## [To do]
The expected answer is the set of lines in the data below between the line holding "Switch back to classic skin (159, 1241)" and the line holding "ಸಮಸ್ಯೆಯೆಂದರೆ ಸಾವಲ್ಲ, ಜೀವನ (80, 1096)", inclusive, written out exactly.

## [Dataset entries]
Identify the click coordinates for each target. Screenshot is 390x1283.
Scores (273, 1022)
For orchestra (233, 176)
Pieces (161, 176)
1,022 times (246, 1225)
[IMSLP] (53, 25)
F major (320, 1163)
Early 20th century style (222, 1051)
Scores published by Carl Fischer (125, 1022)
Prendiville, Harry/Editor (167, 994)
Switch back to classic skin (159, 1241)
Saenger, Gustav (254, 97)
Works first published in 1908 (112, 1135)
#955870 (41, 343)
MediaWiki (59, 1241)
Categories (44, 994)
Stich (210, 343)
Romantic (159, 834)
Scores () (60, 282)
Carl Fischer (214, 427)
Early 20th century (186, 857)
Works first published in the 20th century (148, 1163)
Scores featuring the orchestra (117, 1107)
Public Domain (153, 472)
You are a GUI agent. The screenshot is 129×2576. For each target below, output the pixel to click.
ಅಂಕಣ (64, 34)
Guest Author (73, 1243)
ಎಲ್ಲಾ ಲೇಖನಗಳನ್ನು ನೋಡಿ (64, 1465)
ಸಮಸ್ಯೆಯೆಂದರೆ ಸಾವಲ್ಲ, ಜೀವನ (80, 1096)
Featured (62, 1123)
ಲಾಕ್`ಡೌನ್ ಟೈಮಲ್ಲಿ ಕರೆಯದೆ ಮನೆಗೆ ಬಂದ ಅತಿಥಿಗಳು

## [Your solution]
Switch back to classic skin (159, 1241)
Saenger, Gustav (254, 97)
Works first published in 1908 (112, 1135)
#955870 (41, 343)
MediaWiki (59, 1241)
Categories (44, 994)
Stich (210, 343)
Romantic (159, 834)
Scores () (60, 282)
Carl Fischer (214, 427)
Early 20th century (186, 857)
Works first published in the 20th century (148, 1163)
Scores featuring the orchestra (117, 1107)
Public Domain (153, 472)
You are a GUI agent. The screenshot is 129×2576. For each target below, output the pixel to click.
ಅಂಕಣ (64, 34)
Guest Author (73, 1243)
ಎಲ್ಲಾ ಲೇಖನಗಳನ್ನು ನೋಡಿ (64, 1465)
ಸಮಸ್ಯೆಯೆಂದರೆ ಸಾವಲ್ಲ, ಜೀವನ (80, 1096)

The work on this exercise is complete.